Users should be able to confirm whether the resulting RDF would be valid according to the SPARQL tests

Try to elminate SPARQL failures when loading in dataframes/specifying metadata without having to run SPARQL queries (e.g., throw an error if you try to specify a dimension which has blanks)

We'll need one feature to test single measure datasets and another one to test multi-measure datasets.

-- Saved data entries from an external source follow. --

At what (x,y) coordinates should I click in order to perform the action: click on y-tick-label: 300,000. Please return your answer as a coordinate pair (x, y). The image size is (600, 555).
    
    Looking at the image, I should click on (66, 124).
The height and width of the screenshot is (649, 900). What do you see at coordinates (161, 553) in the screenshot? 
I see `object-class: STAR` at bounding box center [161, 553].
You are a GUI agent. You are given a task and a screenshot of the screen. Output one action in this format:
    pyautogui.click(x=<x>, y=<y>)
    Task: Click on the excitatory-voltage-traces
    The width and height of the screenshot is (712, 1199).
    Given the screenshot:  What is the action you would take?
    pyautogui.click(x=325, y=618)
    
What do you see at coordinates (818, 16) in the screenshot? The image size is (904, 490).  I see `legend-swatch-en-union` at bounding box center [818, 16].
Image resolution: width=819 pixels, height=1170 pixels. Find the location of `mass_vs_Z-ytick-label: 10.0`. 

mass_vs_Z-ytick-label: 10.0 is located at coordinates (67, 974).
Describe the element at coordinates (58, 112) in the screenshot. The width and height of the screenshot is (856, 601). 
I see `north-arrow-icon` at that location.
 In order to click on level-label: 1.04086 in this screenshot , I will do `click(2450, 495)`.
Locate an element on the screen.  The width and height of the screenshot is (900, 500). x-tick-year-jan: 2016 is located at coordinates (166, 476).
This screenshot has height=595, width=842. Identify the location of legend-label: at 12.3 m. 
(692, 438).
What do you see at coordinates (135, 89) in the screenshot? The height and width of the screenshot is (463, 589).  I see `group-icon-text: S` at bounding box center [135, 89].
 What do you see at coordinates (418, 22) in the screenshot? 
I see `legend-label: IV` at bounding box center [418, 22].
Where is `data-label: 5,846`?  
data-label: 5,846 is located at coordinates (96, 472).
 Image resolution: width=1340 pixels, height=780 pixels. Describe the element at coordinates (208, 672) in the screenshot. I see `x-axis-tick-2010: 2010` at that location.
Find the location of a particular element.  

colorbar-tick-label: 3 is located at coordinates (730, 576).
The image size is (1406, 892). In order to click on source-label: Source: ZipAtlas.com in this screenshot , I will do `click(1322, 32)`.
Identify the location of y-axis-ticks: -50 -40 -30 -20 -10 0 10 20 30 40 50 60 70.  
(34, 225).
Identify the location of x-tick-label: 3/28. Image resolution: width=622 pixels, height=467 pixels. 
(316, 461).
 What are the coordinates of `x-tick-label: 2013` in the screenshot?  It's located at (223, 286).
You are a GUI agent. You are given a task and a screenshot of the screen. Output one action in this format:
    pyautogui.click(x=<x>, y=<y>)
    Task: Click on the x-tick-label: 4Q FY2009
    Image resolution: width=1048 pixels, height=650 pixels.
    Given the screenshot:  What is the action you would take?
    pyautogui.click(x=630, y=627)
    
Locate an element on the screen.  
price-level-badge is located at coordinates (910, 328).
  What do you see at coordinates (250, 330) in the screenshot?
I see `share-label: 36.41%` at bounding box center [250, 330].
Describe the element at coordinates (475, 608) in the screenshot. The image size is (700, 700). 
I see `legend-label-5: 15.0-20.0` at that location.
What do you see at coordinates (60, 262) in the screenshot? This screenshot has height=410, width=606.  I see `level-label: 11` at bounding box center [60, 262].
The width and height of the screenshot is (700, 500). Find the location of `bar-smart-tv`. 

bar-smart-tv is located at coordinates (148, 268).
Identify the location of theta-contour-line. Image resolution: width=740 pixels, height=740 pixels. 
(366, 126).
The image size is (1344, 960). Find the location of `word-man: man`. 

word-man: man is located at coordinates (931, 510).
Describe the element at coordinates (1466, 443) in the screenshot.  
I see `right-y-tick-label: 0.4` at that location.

Python interface to utility (user-facing API)

Search for codelists

Search for codes and try to reconcile as a way of discovering codelists (see Ordnance Survey for inspo)

See https://github.com/etalab/csv-detective

Catalog of catalogs

Related to Swirrl.

Validate CSV-W observations against QB/SKOS/DCAT without converting to RDF

Validate the observations according to the QB/SKOS/DCAT specs

Will be run over all of the data in the CSV file so is python performant enough to run these checks? Should we have another tool in Scala?

Implementing the DCAT tests should be easy - we can simply lift the SPARQL queries we already have and run them in a python script against the JSON-LD CSV-W metadata document.

The SKOS & QB constraints might be a bit more difficult and will involve looking at the values defined inside the CSV itself (as well as looking at the metadata). So some of the tests can probably be brought over as SPARQL tests, but others will need to be re-written in python to go look at the CSV values.

Enforce Existing Code-list Foreign Key Constraints

Warn users if they try to assign a codelist but their dataset contains codes not in that codelist. Might not work for external codelists (or more work needed to get that to work), but if the codelist is held locally might be viable.

Local codelists to form part of MVP.

Could be via RDF representation of codelist, or from the codelist as a CSV.

Requires making request to PMD to check contents of code-list match what's in the local dataset (or alternatively specifying the local location for some ttl describing the existing code-list to allow the checks to be made).

We probably want to do this both in the python app - to provide some more helpful messages to the user, as well as adding the Foreign Key constraints into the CSV-W and letting csv-lint validate that they exist.

Contact details

DCAT 1 & 2 suggest that contact details should use VCARD, https://www.w3.org/TR/2014/REC-vocab-dcat-20140116/#Property:dataset_contactPoint and https://www.w3.org/TR/vocab-dcat-2/#Property:resource_contact_point

We're currently using mailto: URIs as both the dcat:contactPoint and the pmd:contactEmail, but should aim for https://www.w3.org/TR/vcard-rdf/#Examples

Need to figure out the support for this in PMD /cc @BillSwirrl .

Decide on Graph URI + Base URI conventions

Decide on conventional graph URI (where no override has been specified in the Jenkins Job)
Decide on the conventional base URI for documents (where no override has been specified in the Jenkins Job)

We need some government-owned domain that should provide the domain for both of these URIs instead of using gss-data.org.uk - we need something that's going to be long-lasting and not reliant on external contractors.

These URIs can redirect to a contractor/some other domain, but they need to be permanent identifiers which will always resolve.

Warning: If no decision is made by when we need this information, we'll start using PURL URLs under an organisation called idpd.